Proyecto realizado por el estudio de interiorismo de Laura Yerpes. © Germán Cabo
Proyecto realizado por el estudio de interiorismo de Laura Yerpes.

1. Plantear una distribución que permita organizar la vivienda en zona de día y de noche, separando las actividades sociales y ruidosas de las áreas destinadas al descanso y la privacidad. 

2. Orientar los espacios adecuadamente para maximizar la luz natural y la eficiencia energética desde la base y de manera pasiva: las estancias de día, hacia el sur, y las de noche, hacia el norte. 
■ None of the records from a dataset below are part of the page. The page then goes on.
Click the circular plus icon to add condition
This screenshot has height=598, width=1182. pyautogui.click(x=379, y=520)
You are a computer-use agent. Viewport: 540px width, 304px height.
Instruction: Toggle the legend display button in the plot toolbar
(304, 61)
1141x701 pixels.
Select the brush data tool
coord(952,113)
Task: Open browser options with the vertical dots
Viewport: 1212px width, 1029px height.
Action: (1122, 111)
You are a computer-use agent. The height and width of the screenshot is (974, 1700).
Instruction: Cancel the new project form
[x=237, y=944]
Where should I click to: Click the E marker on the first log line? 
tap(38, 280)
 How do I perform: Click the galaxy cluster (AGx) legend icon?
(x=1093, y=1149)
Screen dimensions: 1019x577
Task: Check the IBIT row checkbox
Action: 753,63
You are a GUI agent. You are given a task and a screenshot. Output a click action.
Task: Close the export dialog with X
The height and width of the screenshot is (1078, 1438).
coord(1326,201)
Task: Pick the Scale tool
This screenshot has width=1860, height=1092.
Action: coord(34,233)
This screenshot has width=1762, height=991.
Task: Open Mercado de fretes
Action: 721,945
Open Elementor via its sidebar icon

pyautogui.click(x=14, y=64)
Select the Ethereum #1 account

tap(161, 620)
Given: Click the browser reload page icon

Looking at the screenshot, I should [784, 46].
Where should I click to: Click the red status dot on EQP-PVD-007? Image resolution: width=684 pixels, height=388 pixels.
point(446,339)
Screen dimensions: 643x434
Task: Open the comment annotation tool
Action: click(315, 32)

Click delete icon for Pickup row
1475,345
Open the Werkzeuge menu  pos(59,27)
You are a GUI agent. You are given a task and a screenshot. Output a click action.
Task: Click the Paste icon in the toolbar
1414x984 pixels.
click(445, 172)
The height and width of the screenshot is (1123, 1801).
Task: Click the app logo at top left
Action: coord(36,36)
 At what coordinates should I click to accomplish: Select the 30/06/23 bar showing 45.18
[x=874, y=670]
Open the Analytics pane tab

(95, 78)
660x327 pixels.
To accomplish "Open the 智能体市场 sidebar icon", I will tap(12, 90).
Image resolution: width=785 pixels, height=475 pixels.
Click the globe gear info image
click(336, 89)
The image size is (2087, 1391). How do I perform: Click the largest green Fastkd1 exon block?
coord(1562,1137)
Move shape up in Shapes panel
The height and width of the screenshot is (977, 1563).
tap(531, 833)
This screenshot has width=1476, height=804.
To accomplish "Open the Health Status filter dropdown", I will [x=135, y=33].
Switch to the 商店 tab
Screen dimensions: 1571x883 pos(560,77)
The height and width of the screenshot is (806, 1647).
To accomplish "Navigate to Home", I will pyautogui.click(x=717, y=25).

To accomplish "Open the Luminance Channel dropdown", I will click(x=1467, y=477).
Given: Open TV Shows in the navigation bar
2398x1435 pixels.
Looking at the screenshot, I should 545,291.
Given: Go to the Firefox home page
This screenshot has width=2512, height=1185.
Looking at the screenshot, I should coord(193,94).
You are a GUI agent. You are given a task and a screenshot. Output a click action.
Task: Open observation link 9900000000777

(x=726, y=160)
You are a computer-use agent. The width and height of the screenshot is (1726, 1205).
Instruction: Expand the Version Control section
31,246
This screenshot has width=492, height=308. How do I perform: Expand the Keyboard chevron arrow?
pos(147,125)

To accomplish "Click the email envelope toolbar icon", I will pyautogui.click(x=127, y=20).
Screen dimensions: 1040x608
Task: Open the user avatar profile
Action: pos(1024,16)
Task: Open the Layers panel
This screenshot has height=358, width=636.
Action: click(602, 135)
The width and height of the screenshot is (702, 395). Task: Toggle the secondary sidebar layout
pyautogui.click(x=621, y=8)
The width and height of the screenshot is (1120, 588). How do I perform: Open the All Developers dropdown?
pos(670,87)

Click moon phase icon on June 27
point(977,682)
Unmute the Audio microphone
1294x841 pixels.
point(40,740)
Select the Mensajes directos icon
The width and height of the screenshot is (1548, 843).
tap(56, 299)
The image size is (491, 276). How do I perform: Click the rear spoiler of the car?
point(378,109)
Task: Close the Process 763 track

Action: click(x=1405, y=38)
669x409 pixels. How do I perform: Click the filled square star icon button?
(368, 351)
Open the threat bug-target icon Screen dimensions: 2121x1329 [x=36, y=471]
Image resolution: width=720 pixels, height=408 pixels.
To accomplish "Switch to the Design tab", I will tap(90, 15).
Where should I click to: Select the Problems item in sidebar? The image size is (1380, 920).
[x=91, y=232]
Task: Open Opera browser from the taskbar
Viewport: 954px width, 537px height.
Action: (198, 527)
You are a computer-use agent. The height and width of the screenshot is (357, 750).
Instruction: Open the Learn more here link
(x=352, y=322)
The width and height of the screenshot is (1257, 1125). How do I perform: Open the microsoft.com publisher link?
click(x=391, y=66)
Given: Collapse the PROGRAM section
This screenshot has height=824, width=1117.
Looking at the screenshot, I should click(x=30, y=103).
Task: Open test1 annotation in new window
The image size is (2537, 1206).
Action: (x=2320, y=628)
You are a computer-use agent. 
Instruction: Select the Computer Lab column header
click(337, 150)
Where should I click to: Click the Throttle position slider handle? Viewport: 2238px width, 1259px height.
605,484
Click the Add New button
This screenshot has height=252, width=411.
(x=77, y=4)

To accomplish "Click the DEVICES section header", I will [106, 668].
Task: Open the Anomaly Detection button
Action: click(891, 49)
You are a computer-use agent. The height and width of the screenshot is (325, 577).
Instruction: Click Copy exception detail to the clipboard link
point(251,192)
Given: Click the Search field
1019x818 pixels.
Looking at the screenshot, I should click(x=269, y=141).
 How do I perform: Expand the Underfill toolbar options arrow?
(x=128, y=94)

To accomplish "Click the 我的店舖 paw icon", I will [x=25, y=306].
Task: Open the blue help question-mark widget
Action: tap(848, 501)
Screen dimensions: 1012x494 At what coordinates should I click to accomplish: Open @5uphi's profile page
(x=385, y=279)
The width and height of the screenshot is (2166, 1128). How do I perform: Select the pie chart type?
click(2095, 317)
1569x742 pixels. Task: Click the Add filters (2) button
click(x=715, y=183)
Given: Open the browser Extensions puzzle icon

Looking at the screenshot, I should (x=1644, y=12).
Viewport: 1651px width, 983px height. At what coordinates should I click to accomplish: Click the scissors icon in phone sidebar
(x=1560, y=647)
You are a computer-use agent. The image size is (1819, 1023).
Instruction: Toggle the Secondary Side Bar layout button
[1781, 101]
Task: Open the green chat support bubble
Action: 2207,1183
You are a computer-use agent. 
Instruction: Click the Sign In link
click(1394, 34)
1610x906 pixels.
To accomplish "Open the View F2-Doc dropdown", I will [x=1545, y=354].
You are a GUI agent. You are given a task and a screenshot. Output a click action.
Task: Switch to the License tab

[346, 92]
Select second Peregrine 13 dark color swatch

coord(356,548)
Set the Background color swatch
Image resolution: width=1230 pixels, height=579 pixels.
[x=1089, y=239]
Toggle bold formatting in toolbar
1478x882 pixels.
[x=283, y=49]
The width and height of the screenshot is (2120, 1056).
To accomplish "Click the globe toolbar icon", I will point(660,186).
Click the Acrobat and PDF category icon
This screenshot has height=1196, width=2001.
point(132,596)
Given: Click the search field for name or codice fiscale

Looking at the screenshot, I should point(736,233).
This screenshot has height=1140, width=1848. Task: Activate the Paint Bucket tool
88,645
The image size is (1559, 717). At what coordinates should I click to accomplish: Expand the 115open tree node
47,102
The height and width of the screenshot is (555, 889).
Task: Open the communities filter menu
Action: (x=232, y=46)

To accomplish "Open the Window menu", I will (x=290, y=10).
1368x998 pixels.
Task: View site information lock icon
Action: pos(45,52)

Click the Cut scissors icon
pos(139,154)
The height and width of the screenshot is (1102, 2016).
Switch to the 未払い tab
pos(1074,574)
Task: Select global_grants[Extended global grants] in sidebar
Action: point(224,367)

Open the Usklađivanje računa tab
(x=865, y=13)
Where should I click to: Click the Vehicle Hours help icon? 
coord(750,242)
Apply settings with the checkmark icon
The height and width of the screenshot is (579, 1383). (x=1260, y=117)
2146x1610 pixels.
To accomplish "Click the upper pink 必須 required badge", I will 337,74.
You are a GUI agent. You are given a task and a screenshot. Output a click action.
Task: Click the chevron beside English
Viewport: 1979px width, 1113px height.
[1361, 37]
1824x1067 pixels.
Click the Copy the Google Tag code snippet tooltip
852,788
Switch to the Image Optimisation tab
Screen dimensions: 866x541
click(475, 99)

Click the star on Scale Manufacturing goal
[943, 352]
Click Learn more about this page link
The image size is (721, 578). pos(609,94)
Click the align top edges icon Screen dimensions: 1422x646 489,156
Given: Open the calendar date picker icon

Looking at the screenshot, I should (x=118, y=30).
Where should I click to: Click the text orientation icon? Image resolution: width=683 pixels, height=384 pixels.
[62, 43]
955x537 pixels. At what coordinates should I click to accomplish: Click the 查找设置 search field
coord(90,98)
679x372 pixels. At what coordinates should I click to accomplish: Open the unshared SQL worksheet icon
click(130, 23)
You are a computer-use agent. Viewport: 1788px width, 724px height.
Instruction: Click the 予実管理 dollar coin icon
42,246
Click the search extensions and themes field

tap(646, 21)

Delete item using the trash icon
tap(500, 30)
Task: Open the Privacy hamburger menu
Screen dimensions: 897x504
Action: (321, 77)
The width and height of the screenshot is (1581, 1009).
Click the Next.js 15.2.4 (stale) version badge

3. Invertir en un buen sistema de ventilación cruzada para asegurar el confort térmico y la calidad de aire. Esta técnica de diseño bioclimático genera corrientes naturales al ubicar las aperturas en fachadas opuestas. 

4. Decantarse por tonos neutros y serenos -blancos, colores tierra, gamas suaves- que ayuden a crear ambientes tranquilos.

5. Apostar por materiales naturales -madera, piedra, arcillas- y agradables al tacto que aporten calidez.

6. Anteponer la luz del sol y acompañarla con una iluminación cálida e indirecta que envuelva cada cuarto de forma sutil.

Estudio de interiorismo de Laura Yerpes. © Germán Cabo.
Estudio de interiorismo de Laura Yerpes.

7. Cuidar del orden y evitar la saturación, haciendo del “menos es más” una elección consciente: menos elementos, pero mejor escogidos.

8. Rodearse de objetos con significado emocional, elegir piezas con intención y priorizar la comodidad sin renunciar a la estética.

9. Introducir elementos vivos, como plantas, para propiciar ambientes más conectados con la naturaleza, más humanos y más respetuosos con el planeta y las personas. 

10. Adaptar la vivienda a nuestra forma de vida y no a las tendencias, huyendo de uno de los errores más habituales: copiar un estilo y construir casas sin personalidad. 

11. Prestar atención a los aromas y las sensaciones a través de velas, textiles y otros recursos experienciales. 

12. Poner el foco en la sostenibilidad; no solo por reducir el impacto ambiental, sino también para mejorar cómo nos sentimos al relacionarnos con el entorno.

13. Usar la tecnología con cabeza y equilibrio, enfocándola a mejorar el confort, la eficiencia y la personalización de los espacios.